**RECORDS PROVIDED**

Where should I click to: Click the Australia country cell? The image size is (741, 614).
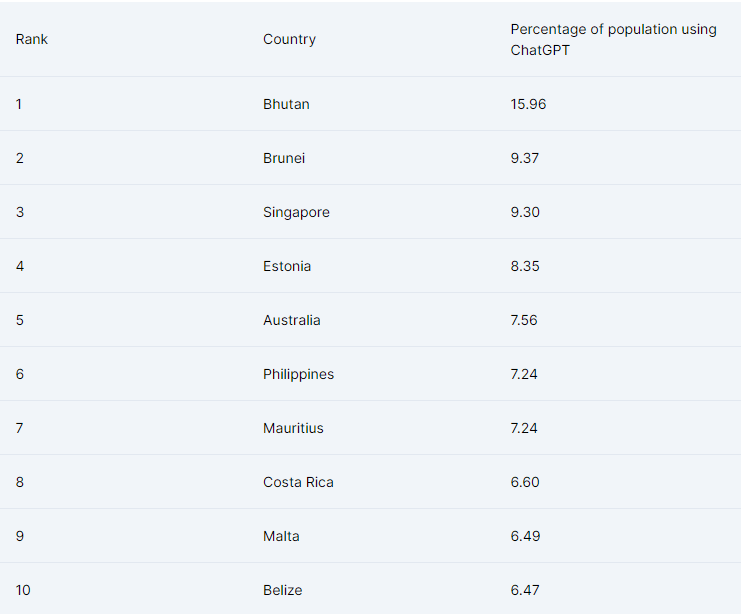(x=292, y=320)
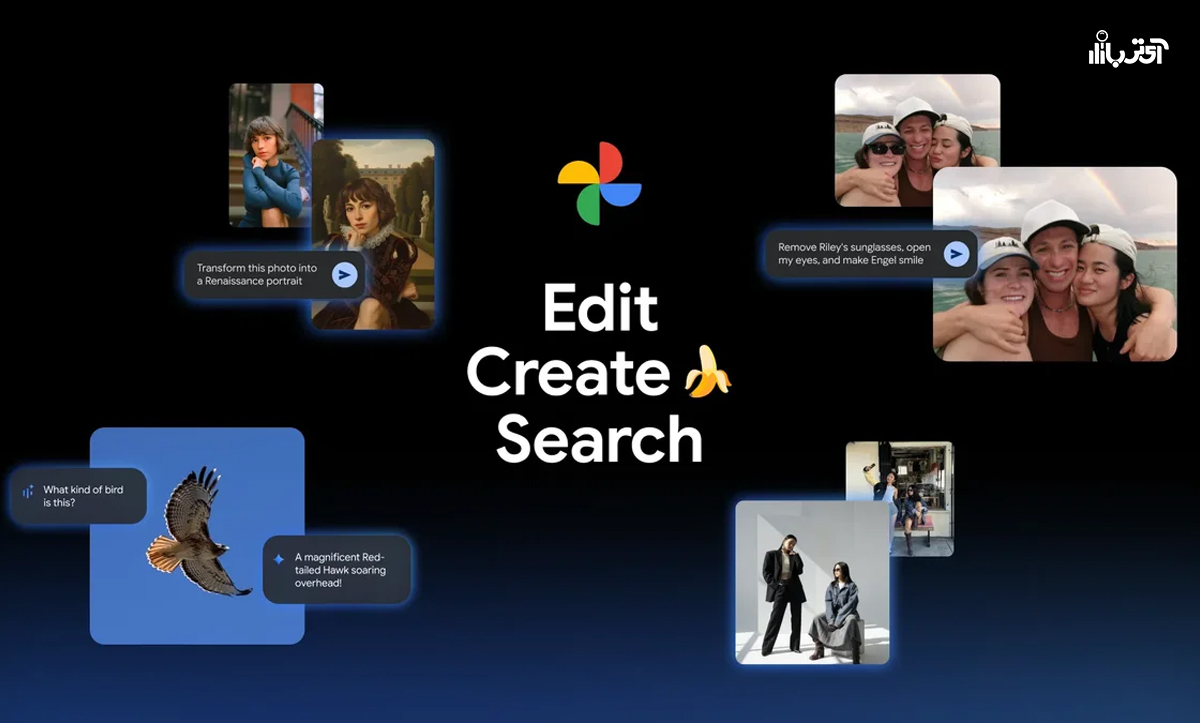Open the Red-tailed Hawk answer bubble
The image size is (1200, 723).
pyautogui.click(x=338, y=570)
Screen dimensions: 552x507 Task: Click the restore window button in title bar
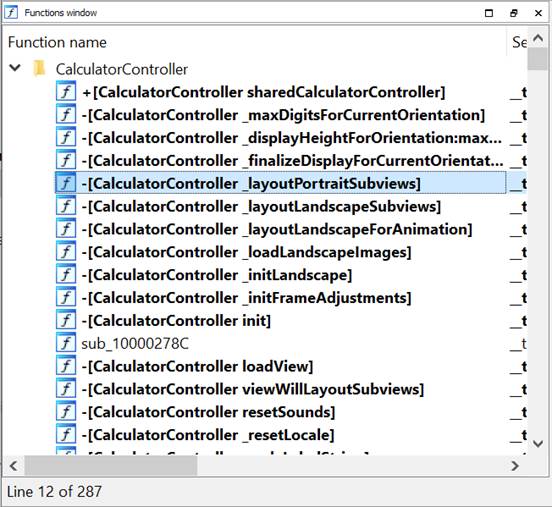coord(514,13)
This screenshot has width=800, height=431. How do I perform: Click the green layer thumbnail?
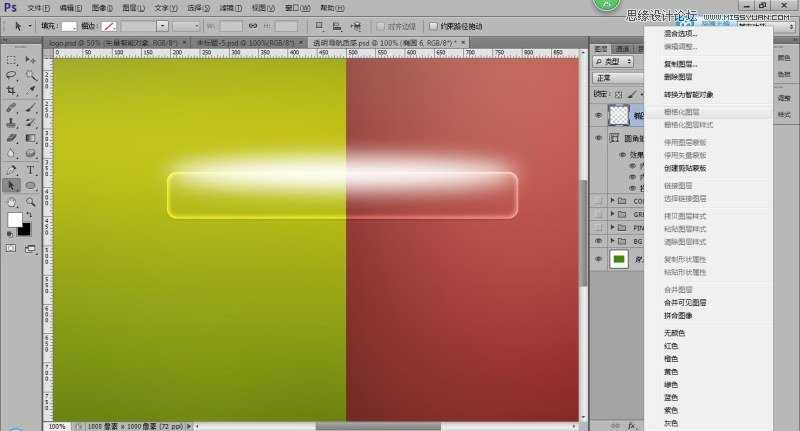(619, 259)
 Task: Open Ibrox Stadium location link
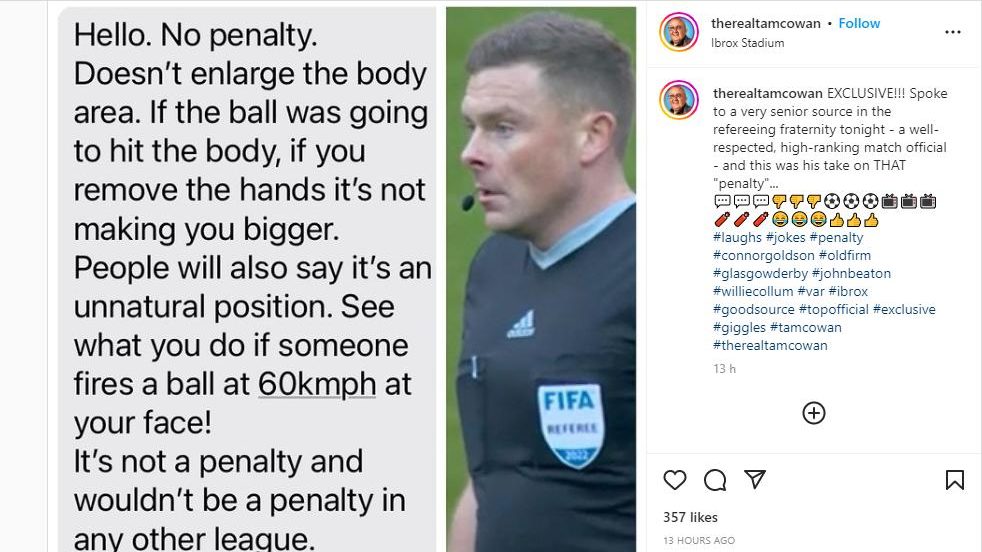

**INSTRUCTIONS FOR THE TASK**
Whenever images occur above, omit them and retype each line exactly as it stands.

**WRITTEN SOLUTION**
Where should I click to: Click the Australia country cell? The image size is (741, 614).
(x=292, y=320)
Open the Red-tailed Hawk answer bubble
The image size is (1200, 723).
pyautogui.click(x=338, y=570)
Screen dimensions: 552x507 Task: Click the restore window button in title bar
coord(514,13)
This screenshot has width=800, height=431. How do I perform: Click the green layer thumbnail?
(619, 259)
 Task: Open Ibrox Stadium location link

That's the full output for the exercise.